How is a heel spur treated?
With most heel pain, the spur isn’t the actual problem. Unlike many causes of inflammation, rest won’t help with the pain of heel spurs and plantar fasciitis. That’s because after rest, when you arise you stretch and pull on the heel, elongating the plantar fascia, causing pain.
At Foot & Ankle Clinics of Utah, we usually advise patients to come to see us if they have had heel pain for more than one month. We will work through conservative treatments first. These may include:
- A stretching exercise regimen
- Changing to different shoes
- Taping or strapping to rest the stressed muscles and tendons
- Shoe inserts or orthotics
- Physical therapy
- Night splints
- Anti-inflammatory medications (Tylenol, Advil, or Aleve)
- Corticosteroid injections
Is surgery necessary to address heel spurs?

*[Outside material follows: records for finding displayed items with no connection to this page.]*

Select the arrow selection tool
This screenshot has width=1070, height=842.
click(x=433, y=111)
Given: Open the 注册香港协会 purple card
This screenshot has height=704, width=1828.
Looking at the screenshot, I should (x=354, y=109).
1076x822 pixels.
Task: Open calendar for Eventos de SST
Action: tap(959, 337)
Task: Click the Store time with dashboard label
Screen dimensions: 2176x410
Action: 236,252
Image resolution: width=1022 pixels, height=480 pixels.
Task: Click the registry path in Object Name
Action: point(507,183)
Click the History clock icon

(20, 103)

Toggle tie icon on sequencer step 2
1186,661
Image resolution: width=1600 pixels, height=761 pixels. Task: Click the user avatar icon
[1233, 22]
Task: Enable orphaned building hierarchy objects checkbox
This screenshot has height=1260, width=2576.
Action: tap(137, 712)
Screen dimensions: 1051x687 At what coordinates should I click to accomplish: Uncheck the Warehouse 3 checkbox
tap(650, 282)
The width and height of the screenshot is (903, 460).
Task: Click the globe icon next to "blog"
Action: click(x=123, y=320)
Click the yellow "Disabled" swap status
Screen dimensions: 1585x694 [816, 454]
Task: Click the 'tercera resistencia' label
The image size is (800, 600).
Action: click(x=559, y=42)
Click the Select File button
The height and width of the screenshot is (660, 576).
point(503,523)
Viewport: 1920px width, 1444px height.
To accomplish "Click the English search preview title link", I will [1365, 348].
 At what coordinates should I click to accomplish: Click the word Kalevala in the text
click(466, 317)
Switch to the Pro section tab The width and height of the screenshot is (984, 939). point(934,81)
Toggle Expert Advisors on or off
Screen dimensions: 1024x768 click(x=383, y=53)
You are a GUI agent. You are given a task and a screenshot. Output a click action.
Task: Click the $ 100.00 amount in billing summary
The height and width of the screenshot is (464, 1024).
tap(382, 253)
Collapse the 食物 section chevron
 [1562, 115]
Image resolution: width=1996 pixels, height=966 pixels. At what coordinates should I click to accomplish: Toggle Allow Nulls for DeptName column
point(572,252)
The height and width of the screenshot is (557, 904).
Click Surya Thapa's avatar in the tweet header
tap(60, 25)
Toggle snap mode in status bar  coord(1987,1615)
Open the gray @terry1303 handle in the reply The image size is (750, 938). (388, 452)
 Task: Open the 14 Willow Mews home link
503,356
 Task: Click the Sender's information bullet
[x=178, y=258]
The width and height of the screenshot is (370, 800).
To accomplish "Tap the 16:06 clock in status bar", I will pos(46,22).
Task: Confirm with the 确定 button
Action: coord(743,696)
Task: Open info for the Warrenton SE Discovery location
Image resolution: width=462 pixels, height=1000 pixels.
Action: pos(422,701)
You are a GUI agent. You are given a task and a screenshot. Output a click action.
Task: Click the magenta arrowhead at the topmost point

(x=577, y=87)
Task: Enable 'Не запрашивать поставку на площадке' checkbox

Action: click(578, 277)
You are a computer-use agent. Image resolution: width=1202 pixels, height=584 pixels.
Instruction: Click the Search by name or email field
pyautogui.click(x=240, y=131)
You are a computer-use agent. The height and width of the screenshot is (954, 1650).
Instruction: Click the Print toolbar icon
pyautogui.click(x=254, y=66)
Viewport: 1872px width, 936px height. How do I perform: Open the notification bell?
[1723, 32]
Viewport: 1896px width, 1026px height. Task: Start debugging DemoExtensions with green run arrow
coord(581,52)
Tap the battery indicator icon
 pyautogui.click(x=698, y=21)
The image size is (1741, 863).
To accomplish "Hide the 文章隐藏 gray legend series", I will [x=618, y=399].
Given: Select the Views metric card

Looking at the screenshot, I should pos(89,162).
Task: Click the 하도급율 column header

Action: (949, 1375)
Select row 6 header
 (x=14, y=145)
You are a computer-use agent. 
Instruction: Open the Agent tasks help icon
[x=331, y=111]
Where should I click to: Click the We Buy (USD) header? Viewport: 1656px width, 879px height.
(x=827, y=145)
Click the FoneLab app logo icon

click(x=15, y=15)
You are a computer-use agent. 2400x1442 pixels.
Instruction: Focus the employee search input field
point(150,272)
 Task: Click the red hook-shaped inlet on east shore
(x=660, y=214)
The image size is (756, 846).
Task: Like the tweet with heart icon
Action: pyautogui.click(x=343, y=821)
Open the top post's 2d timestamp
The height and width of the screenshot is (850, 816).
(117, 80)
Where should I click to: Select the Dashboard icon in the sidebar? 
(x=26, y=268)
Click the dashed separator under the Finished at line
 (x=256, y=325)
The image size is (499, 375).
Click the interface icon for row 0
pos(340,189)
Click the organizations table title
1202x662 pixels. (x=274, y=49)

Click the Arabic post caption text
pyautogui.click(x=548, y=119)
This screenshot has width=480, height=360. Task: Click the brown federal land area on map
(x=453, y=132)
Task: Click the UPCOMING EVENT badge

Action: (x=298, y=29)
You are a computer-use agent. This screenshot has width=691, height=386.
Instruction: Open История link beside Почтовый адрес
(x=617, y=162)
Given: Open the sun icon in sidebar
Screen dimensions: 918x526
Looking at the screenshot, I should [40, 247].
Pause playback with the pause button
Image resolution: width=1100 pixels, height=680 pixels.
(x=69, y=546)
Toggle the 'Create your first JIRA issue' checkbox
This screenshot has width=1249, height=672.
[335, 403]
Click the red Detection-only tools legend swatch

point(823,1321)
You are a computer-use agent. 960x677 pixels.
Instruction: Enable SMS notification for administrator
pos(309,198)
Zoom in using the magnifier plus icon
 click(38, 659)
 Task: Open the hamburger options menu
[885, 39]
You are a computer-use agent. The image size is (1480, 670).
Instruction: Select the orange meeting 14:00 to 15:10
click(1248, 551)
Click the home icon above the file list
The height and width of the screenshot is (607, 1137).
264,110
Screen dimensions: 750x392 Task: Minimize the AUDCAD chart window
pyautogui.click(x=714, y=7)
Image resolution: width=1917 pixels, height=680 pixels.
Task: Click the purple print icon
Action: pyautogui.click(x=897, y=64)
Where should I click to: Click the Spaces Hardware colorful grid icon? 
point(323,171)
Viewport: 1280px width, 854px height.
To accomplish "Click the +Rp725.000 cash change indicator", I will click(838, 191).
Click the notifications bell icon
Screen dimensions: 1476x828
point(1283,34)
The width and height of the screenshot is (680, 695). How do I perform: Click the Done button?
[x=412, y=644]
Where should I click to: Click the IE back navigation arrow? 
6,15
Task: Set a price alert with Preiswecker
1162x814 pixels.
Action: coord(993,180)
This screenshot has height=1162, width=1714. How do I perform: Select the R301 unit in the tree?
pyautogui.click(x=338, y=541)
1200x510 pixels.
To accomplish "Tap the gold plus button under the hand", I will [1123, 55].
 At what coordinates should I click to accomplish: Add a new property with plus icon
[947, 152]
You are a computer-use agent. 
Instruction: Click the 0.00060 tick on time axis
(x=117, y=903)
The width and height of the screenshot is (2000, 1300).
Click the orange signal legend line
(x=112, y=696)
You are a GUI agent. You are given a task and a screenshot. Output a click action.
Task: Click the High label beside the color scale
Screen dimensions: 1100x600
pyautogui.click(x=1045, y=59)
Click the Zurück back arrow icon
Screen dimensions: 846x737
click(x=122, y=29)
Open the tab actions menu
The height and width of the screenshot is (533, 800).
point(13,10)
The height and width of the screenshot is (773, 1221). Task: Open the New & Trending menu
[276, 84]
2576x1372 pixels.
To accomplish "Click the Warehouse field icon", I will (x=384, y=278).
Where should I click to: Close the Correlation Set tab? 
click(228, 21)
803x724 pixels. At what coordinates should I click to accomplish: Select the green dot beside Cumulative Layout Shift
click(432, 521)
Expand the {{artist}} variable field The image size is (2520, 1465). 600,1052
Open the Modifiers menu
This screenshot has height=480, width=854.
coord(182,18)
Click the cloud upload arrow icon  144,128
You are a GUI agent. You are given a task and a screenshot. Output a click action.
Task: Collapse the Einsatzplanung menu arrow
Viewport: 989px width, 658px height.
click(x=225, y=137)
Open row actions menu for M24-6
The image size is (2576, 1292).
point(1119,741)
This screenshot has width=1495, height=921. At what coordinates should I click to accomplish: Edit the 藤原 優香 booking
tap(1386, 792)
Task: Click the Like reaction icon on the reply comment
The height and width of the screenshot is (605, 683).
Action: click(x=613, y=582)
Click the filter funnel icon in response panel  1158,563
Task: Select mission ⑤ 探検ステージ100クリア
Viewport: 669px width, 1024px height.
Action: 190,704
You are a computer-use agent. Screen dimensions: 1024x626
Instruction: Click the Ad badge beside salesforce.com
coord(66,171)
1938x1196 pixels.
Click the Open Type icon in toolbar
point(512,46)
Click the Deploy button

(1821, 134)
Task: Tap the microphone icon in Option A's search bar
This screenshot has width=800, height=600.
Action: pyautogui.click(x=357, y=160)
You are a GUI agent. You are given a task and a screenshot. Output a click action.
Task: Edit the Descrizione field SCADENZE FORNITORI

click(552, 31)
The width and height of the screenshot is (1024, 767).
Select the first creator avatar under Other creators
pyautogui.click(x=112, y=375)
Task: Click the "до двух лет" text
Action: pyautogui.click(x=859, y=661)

In over 90 percent of the patients, the conservative treatments listed above solve the patient’s problem and they can get past the pain. But if conservative options have not stopped the pain after a period of 9-12 months, surgery could be the next option.
Since the heel spur itself is not usually the cause of the pain, it is not removed in most cases. Instead, our board-certified foot surgeons perform a plantar fasciotomy. This is usually done using minimally invasive methods employing an endoscope. In the simple procedure, a small surgical hook is inserted and used to cut a portion of the fascia. The procedure takes just 15-20 minutes. The purpose of a plantar fasciotomy is to release a tight or contracted plantar fascia. The cut portion lengthens roughly one inch and heals in this lengthened position during recovery.
Is recovery after a plantar fasciotomy painful?
The first portion of recovery requires two weeks of non-weight bearing on the operative foot. This can involve crutches, a walker, a rolling knee scooter, or a wheelchair. After those two weeks, patients can progressively add pressure to the foot while wearing a walking boot for four weeks. At six weeks, most patients can transition to a supportive tennis shoe. It’s about 10 weeks before the patient can return to recreational physical activity.
Are the results from a plantar fasciotomy permanent?
These procedures have a success rate of over 90 percent. The results are permanent, but sometimes a second release could be necessary to achieve full relief.
Can heel spurs go away on their own?
If you upgrade your shoes, maybe stop running and switch to cycling, stretch, and take anti-inflammatory medications, your heel spur pain could go run its course. The heel spur itself won’t go away, as it is calcified bone, but it’s not usually the cause of your pain anyway. However, if you keep the same routine and don’t upgrade your shoes or activities, your heel spur pain will continue. It won’t magically one day vanish.
Can I prevent heel spurs?
You can prevent a heel spur from ever getting started. Wear well-fitting shoes with shock-absorbent soles, rigid shanks, and supportive heel counters. Choose shoes appropriate to the activity. Warm-up and stretch before any activity, and try not to go from zero to 60, figuratively. When your shoes start to wear on the heels, don’t skimp, get a new pair. Finally, being overweight increases your risks for developing a heel spur, so maintaining a healthy weight helps with prevention.